Day four from the Bali UN Climate Conference brought an announcement from the United States delegation. Was it that they had decided to join Australia and become the final industrialized country to ratify the Kyoto Protocol? No. Was it that they were prepared to agree to targets and timelines for emissions reductions and join the Europeans and others in support of a 25% to 40% reduction target by 2020? I am afraid not. Their big announcement was that they have invited the world’s 17 largest greenhouse gas emitters to the second in their series of Major Economies Meetings, or as we like to call it, “The Big Emitters”.

It doesn’t come as a shock that their announcement was process and not substance, but to add insult to injury, they have made clear the meetings WILL NOT lead to country specific reduction targets. It is simply a process to run out the clock on the Bush administrations final year in office. We understand that as of now, while the caterers and hotel rooms have been booked, none of the countries have yet RSVP’d.

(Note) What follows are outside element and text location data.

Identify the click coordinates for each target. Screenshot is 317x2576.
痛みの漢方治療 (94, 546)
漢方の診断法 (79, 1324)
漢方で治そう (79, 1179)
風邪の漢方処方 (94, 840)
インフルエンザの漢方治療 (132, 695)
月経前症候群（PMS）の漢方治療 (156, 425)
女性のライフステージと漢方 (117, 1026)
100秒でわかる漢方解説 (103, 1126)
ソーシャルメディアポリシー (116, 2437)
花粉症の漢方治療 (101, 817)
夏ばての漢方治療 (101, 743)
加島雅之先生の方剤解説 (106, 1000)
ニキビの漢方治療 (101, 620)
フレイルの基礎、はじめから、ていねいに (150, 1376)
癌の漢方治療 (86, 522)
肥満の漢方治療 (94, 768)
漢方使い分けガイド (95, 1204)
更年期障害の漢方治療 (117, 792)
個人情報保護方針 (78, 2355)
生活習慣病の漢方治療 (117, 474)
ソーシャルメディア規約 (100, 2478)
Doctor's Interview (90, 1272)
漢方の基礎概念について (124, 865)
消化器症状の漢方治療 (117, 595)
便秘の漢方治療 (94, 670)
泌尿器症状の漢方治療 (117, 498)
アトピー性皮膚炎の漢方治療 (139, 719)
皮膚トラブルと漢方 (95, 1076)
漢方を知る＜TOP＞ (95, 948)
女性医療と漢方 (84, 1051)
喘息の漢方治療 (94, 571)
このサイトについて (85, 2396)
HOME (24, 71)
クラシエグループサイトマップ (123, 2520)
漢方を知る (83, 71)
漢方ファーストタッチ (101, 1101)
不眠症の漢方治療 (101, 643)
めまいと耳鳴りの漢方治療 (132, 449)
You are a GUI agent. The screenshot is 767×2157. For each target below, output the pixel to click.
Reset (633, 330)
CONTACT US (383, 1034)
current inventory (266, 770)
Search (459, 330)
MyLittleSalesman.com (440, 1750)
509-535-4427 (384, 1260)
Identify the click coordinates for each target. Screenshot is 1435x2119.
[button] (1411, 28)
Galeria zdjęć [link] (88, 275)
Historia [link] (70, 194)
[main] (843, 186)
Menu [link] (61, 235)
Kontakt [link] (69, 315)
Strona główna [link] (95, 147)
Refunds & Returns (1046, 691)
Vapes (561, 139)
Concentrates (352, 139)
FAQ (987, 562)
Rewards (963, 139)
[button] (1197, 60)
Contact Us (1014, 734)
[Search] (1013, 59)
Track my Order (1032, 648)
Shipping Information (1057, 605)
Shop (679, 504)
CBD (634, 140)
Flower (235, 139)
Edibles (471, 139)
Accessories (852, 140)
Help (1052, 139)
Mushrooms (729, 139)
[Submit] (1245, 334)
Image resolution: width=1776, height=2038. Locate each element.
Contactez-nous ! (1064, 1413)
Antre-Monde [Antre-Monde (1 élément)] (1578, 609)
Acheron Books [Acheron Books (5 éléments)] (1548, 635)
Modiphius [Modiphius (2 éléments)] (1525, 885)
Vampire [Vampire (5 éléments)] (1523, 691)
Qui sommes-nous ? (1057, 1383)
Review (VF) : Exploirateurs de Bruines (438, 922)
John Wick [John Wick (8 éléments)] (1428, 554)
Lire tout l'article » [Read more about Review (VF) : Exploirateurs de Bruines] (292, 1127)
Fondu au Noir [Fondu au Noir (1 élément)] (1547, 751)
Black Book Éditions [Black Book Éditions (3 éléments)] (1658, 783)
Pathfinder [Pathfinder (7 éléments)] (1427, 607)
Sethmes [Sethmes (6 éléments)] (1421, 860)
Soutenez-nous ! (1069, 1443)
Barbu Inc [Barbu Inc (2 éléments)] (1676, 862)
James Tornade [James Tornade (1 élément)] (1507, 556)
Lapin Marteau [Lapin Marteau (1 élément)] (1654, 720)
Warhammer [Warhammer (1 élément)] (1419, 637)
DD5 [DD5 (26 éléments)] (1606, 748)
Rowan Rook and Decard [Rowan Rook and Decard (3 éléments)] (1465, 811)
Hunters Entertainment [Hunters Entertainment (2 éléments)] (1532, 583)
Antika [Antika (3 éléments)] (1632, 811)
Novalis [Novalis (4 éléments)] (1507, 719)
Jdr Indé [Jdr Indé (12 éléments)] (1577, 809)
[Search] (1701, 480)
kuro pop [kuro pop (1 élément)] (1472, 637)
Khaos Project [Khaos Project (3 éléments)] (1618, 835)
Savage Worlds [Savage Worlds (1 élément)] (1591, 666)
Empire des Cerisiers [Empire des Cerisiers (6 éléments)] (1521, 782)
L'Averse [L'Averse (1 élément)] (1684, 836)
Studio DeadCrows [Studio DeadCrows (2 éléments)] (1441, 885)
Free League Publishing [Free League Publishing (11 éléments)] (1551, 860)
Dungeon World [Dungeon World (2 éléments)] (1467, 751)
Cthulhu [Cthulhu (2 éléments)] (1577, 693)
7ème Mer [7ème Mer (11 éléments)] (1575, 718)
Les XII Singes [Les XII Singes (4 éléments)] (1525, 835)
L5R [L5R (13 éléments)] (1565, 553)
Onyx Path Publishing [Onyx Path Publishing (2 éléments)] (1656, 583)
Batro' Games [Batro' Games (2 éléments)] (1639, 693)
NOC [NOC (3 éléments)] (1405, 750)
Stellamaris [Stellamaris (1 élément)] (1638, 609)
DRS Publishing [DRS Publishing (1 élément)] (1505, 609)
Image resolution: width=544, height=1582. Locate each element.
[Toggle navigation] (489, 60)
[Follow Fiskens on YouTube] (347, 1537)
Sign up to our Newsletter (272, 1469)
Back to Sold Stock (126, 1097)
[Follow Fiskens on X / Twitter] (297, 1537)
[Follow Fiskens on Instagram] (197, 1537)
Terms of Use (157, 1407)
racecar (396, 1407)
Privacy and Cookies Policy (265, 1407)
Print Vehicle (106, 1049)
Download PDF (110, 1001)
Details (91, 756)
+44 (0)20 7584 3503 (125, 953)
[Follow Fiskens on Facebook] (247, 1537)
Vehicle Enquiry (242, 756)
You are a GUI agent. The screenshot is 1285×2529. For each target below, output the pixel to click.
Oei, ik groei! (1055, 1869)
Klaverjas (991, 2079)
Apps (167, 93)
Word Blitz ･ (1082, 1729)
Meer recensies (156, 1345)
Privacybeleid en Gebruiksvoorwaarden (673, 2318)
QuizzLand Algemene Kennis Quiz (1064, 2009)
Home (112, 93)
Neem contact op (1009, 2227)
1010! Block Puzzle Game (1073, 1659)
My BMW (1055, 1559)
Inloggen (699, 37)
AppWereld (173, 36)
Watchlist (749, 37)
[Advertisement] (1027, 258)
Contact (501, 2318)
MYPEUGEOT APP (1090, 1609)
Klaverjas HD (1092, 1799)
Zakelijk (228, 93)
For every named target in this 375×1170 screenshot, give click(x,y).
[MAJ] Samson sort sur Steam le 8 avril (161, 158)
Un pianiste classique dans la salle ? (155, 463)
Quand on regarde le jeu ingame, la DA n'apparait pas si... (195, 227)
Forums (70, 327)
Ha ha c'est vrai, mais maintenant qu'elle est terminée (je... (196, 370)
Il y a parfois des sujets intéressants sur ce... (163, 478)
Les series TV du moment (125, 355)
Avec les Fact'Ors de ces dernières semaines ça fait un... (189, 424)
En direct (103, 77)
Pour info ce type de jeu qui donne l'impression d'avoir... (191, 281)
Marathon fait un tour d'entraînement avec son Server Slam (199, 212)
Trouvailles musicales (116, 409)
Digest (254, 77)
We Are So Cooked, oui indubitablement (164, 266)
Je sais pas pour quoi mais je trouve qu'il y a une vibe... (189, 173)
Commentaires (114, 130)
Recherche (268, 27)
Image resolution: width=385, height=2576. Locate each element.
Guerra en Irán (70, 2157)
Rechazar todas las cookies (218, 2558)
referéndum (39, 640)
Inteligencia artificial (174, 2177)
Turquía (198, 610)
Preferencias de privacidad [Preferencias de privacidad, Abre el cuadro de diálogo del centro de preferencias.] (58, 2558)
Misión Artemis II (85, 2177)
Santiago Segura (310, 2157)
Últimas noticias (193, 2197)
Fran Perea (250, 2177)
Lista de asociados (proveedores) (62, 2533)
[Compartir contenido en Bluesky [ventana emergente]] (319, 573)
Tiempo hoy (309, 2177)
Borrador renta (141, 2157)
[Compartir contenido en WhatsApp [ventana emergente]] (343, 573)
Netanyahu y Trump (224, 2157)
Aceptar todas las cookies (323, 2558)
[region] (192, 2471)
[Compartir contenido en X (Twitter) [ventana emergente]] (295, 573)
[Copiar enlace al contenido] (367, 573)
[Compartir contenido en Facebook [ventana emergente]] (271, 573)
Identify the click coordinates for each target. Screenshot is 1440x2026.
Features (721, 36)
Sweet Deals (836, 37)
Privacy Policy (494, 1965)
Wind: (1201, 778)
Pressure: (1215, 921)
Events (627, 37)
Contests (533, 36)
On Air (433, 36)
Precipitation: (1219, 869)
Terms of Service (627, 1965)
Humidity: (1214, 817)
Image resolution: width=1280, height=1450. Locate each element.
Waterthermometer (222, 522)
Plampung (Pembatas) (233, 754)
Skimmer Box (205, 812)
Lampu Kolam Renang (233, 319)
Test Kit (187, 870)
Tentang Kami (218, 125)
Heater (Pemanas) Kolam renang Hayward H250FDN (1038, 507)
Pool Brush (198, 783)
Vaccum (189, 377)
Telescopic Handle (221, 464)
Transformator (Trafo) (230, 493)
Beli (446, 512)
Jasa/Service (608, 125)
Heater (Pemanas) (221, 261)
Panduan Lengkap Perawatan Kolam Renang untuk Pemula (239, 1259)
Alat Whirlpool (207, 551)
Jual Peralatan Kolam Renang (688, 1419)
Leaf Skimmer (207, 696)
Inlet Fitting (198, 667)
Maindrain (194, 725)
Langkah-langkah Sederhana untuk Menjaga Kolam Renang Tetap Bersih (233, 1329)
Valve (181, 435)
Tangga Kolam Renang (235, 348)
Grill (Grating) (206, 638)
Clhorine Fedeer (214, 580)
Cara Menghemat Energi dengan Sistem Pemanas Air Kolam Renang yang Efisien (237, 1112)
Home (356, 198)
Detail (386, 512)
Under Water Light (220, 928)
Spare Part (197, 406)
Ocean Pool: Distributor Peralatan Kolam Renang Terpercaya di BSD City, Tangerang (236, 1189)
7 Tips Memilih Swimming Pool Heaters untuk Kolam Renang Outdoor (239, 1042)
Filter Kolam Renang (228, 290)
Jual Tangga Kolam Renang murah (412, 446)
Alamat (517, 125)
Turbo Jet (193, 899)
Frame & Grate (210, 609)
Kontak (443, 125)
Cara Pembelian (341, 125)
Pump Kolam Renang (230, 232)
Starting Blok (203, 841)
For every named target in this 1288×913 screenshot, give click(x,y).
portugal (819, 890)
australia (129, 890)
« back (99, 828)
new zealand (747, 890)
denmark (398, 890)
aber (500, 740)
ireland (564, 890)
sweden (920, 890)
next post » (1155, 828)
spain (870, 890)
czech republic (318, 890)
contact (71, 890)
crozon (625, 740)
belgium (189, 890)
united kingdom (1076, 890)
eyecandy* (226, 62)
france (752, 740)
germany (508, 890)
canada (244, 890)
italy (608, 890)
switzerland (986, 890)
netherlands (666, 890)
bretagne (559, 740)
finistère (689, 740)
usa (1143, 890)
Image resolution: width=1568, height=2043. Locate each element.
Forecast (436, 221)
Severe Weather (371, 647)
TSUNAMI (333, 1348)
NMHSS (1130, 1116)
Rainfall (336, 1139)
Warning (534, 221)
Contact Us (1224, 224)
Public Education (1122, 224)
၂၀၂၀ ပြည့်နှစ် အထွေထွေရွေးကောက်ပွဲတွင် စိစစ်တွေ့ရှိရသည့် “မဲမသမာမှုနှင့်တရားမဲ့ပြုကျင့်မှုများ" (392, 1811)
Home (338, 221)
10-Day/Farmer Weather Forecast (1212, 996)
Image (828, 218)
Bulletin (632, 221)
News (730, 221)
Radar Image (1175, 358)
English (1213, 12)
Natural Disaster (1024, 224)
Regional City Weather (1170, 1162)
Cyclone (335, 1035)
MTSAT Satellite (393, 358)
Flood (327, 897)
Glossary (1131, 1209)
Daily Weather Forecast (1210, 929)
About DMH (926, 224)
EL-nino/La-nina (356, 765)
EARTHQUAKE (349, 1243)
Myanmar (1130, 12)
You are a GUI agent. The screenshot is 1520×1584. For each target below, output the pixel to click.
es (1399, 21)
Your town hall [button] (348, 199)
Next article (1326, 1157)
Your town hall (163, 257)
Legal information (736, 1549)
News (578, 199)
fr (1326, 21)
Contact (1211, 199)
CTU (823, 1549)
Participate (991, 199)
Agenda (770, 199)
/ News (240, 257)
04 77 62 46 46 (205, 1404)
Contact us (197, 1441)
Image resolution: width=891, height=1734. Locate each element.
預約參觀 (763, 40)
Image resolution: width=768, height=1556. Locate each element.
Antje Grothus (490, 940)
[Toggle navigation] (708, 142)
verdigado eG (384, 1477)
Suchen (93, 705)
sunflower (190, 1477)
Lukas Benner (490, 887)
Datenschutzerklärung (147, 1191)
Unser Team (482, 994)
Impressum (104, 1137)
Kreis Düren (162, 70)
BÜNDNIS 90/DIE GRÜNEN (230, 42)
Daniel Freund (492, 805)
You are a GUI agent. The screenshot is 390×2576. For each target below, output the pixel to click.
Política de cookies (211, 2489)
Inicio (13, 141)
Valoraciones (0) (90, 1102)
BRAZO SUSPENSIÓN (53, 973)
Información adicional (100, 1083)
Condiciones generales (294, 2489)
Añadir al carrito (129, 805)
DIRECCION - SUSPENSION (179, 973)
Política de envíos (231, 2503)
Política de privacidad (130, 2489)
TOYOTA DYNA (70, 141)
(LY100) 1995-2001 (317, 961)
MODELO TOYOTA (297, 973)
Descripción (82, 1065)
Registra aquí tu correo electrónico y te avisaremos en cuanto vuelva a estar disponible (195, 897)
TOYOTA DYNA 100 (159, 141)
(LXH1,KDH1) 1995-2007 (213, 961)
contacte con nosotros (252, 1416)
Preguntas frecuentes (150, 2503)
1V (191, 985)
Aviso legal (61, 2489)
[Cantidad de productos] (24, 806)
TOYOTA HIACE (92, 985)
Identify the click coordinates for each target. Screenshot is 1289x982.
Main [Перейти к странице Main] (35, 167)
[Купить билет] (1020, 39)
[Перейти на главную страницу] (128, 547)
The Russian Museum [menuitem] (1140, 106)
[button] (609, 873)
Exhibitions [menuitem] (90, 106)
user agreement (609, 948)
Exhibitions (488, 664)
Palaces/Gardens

The second in the series of the Big Emitters meetings, this time scheduled for Hawaii, distracts from the process that will begin here in Bali. By the end of next week, in order for the Bali meeting to be considered a success, delegates must agree upon nothing short of a strong Bali Mandate. That Mandate must create a clear negotiation process that leads to an agreement for the second commitment period of the Kyoto Protocol by no later than 2009, This mandate must ultimately produce an agreement that with reduction levels for industrialized countries of at least 25% to 40% and broaden the number of willing to take on targets. President Bush’s Major Emitters meeting is simply a distraction from the process that will be required to produce this post 2012 Kyoto agreement.

Perhaps countries should consider sending low-level staff to the Major Emitters Meeting in January. Hawaii in January is a lovely place, and the lower level staff deserve a trip once in a while. But high level staff should stay home and work towards delivering the Bali Mandate. Time is short, and we cannot afford to waste it with meetings that blow nothing but hot air.